Reinforcement learning (RL) is one of the most important branches of AI. Due to its capacity for self-adaption and decision-making in dynamic environments, reinforcement learning has been widely applied in multiple areas, such as healthcare, data markets, autonomous driving, and robotics. However, some of these applications and systems have been shown to be vulnerable to security or privacy attacks, resulting in unreliable or unstable services. A large number of studies have focused on these security and privacy problems in reinforcement learning. However, few surveys have provided a systematic review and comparison of existing problems and state-of-the-art solutions to keep up with the pace of emerging threats. Accordingly, we herein present such a comprehensive review to explain and summarize the challenges associated with security and privacy in reinforcement learning from a new perspective, namely that of the Markov Decision Process (MDP). In this survey, we first introduce the key concepts related to this area. Next, we cover the security and privacy issues linked to the state, action, environment, and reward function of the MDP process, respectively. We further highlight the special characteristics of security and privacy methodologies related to reinforcement learning. Finally, we discuss the possible future research directions within this area.

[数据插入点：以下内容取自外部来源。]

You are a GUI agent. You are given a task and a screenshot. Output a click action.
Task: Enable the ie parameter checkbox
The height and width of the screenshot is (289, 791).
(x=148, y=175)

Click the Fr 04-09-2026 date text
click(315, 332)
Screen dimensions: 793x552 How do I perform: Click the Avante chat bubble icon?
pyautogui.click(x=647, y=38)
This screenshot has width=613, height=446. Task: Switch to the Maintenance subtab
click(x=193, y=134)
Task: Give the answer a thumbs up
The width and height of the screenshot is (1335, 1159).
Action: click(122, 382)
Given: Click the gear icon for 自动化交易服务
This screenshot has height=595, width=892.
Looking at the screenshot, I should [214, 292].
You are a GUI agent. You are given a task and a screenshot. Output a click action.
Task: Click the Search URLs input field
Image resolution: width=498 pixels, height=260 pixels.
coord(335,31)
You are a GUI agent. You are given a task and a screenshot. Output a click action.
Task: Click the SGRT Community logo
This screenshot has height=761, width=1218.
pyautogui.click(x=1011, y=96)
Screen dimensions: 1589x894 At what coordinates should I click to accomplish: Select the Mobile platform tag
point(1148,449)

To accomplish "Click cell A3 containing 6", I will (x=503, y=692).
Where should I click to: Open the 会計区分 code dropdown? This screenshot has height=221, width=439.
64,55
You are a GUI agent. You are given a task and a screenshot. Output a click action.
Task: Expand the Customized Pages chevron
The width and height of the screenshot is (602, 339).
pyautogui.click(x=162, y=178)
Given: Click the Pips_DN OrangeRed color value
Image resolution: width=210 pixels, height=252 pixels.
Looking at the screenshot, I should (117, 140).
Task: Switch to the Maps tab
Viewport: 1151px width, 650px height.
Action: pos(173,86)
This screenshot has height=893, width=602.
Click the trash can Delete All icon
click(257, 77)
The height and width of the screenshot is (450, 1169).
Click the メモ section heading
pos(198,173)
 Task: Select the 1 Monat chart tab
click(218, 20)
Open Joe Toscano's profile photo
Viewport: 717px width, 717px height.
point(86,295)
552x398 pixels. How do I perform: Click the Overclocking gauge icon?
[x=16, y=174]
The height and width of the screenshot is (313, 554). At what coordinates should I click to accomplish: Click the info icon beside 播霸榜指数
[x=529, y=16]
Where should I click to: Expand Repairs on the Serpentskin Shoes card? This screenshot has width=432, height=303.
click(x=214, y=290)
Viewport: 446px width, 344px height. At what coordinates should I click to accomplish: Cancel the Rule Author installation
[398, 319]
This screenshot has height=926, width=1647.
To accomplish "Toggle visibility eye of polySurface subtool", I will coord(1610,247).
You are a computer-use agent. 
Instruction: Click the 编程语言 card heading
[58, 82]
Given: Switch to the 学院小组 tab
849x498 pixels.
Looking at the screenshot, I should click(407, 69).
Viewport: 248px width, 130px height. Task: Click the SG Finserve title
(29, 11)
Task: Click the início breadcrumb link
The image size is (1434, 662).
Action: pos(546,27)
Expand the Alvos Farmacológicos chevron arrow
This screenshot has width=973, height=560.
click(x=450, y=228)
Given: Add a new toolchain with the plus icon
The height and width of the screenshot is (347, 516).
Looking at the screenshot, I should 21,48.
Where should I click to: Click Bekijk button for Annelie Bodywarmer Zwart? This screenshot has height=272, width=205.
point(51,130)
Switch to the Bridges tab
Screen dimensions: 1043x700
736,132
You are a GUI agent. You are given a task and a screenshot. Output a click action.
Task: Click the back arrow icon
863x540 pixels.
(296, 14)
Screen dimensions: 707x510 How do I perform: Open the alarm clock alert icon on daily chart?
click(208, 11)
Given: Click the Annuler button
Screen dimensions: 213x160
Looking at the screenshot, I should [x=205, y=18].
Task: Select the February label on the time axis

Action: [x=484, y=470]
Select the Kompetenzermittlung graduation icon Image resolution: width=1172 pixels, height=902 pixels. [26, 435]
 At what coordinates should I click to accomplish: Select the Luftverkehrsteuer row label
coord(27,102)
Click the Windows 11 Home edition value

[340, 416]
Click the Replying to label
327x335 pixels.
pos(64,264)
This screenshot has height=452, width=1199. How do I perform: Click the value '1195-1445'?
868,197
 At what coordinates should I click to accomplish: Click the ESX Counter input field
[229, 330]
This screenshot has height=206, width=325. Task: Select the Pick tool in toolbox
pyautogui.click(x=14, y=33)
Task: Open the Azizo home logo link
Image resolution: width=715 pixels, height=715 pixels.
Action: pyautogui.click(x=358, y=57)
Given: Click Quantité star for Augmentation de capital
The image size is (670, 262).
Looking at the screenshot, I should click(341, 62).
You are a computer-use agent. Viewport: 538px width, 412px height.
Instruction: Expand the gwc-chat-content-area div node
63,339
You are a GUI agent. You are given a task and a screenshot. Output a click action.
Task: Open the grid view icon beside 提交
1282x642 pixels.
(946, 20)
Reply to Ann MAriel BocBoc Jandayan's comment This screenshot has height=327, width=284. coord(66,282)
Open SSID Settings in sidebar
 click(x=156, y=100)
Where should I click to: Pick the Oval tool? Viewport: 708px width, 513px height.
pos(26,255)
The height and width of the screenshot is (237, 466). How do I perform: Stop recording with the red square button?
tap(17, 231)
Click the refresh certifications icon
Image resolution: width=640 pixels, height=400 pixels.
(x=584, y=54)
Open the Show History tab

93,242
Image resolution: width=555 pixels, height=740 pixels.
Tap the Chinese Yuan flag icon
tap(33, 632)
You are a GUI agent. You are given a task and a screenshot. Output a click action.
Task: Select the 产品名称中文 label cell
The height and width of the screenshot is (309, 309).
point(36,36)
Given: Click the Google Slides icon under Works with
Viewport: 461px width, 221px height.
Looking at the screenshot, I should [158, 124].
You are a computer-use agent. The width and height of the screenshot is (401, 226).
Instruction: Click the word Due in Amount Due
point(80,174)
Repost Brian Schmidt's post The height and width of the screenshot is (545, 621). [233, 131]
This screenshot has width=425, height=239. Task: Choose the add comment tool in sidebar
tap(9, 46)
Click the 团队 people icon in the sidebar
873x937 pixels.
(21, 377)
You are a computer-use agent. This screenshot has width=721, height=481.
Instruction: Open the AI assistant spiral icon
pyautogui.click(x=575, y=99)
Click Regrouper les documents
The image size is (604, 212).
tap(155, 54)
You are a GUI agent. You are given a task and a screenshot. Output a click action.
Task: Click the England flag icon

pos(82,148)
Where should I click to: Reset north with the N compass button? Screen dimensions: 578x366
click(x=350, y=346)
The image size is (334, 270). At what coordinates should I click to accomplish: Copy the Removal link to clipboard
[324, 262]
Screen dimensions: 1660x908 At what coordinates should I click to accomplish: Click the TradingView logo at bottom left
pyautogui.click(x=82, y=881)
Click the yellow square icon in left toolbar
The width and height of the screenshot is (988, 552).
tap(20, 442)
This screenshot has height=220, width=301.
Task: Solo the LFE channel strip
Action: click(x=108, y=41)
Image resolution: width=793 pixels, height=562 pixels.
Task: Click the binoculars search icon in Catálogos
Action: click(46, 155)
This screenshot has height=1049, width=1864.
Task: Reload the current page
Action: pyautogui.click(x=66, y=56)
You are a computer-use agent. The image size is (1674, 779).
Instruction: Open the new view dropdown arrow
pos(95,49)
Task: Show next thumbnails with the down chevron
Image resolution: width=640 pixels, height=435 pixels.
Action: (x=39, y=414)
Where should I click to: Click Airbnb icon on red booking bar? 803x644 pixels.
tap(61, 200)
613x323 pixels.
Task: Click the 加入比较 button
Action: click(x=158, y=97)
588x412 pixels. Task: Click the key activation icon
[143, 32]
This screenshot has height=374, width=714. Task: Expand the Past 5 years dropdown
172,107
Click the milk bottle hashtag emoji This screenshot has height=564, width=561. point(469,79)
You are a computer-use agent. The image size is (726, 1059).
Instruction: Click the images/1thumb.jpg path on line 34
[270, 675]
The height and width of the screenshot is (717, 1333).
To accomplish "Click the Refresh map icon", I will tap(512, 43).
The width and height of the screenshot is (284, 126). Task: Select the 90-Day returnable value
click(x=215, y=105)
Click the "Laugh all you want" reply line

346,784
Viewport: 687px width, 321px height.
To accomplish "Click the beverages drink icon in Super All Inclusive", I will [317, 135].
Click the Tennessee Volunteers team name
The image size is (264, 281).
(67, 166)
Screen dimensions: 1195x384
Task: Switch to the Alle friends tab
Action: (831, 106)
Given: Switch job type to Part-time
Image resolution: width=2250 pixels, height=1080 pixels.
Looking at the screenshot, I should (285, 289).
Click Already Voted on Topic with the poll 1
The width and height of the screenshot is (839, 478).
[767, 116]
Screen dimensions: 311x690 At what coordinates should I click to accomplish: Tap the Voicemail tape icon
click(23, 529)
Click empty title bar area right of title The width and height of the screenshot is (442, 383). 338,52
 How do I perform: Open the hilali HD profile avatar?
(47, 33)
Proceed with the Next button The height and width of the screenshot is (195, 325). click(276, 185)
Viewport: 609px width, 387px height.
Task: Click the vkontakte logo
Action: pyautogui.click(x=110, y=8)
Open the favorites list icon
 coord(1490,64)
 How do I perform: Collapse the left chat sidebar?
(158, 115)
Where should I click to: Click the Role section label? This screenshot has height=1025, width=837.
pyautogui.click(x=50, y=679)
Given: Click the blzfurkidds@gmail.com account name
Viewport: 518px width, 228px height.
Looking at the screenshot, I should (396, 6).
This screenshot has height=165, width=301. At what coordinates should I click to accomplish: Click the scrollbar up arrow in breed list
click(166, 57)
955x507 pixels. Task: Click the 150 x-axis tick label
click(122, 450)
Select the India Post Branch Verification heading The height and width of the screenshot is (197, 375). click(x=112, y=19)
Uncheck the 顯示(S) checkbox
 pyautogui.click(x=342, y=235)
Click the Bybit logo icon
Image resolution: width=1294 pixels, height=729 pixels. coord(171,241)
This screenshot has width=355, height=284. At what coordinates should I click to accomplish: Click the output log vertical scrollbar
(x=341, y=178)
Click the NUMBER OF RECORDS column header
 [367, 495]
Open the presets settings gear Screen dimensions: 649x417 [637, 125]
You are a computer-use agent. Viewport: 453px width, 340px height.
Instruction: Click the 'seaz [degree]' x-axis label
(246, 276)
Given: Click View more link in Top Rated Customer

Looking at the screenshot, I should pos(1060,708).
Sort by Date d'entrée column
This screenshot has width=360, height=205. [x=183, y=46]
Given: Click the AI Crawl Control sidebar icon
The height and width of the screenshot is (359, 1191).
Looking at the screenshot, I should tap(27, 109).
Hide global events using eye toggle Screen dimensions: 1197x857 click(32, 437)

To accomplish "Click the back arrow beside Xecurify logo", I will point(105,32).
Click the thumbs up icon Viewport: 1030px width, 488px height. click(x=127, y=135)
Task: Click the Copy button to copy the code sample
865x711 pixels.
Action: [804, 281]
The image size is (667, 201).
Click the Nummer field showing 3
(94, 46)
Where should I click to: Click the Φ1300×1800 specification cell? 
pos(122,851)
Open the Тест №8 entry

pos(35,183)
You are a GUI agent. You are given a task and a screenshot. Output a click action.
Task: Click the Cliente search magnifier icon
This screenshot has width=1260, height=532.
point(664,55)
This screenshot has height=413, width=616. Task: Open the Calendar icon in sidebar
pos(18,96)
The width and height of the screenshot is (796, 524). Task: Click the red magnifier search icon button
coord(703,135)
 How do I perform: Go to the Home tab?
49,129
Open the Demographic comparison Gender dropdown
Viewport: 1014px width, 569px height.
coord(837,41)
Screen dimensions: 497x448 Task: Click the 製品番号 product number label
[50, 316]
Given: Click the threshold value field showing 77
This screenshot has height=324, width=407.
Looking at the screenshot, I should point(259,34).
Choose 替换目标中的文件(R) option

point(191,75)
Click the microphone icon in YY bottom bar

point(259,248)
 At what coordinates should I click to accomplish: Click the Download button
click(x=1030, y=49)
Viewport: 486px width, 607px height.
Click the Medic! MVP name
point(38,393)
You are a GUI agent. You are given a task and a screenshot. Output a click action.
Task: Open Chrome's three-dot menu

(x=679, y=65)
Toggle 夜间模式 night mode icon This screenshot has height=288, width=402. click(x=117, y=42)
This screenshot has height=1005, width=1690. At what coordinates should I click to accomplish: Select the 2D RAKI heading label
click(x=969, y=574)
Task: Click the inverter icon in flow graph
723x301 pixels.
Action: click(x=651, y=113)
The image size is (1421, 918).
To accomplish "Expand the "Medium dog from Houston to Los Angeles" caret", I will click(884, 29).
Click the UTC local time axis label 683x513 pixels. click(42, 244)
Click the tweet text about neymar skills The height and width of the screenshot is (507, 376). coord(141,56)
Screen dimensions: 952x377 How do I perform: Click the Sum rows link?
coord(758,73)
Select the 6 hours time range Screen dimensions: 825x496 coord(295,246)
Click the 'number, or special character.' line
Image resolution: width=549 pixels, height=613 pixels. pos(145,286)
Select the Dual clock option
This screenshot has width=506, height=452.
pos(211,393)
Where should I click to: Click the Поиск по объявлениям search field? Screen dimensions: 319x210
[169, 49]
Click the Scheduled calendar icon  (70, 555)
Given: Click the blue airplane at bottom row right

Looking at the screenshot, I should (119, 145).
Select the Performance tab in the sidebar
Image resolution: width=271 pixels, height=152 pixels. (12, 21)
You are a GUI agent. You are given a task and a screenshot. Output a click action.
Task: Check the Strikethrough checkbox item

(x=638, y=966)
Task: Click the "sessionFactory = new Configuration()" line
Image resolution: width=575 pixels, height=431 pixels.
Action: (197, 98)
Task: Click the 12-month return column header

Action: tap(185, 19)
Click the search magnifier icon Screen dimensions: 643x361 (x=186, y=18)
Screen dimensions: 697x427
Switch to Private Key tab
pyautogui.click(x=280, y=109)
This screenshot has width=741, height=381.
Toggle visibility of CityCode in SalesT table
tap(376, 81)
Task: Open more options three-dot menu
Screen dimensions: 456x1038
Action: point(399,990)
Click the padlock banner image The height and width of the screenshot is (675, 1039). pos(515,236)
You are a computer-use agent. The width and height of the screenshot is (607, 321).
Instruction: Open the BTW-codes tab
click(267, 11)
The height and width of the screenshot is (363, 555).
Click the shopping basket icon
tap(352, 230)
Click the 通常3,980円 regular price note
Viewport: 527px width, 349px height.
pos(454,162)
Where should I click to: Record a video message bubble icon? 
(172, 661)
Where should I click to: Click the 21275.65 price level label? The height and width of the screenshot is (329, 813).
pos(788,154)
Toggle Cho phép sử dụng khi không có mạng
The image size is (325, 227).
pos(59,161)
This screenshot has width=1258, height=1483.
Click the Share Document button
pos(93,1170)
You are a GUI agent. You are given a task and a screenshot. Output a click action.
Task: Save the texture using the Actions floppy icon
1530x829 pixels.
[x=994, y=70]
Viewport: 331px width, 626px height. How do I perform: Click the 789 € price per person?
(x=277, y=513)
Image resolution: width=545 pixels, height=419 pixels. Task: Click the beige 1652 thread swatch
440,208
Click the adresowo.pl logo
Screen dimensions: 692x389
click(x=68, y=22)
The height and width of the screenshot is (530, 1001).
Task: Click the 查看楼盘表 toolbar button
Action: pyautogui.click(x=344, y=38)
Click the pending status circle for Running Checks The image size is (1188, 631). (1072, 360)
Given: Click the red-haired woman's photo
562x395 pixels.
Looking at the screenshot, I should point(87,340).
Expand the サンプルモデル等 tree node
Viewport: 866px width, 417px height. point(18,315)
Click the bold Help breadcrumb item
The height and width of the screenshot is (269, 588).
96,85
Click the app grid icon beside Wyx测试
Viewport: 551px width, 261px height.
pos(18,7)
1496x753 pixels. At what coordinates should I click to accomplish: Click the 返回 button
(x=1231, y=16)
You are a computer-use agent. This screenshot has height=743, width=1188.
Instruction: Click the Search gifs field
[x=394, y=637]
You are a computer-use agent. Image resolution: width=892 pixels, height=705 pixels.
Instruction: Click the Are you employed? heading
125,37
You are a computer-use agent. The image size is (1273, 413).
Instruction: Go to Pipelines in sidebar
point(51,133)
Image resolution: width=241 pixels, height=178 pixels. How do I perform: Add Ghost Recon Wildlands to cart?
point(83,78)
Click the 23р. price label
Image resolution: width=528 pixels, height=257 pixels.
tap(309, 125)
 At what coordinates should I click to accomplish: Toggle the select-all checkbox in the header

In this paper, we introduce a novel approach for ground plane normal estimation of wheeled vehicles. In practice, the ground plane is dynamically changed due to braking and unstable road surface. As a result, the vehicle pose, especially the pitch angle, is oscillating from subtle to obvious. Thus, estimating ground plane normal is meaningful since it can be encoded to improve the robustness of various autonomous driving tasks (e.g., 3D object detection, road surface reconstruction, and trajectory planning). Our proposed method only uses odometry as input and estimates accurate ground plane normal vectors in real time. Particularly, it fully utilizes the underlying connection between the ego pose odometry (ego-motion) and its nearby ground plane. Built on that, an Invariant Extended Kalman Filter (IEKF) is designed to estimate the normal vector in the sensor's coordinate. Thus, our proposed method is simple yet efficient and supports both camera- and inertial-based odometry algorithms. Its usability and the marked improvement of robustness are validated through multiple experiments on public datasets. For instance, we achieve state-of-the-art accuracy on KITTI dataset with the estimated vector error of 0.39{\deg}. Our code is available at github.com/manymuch/ground_normal_filter.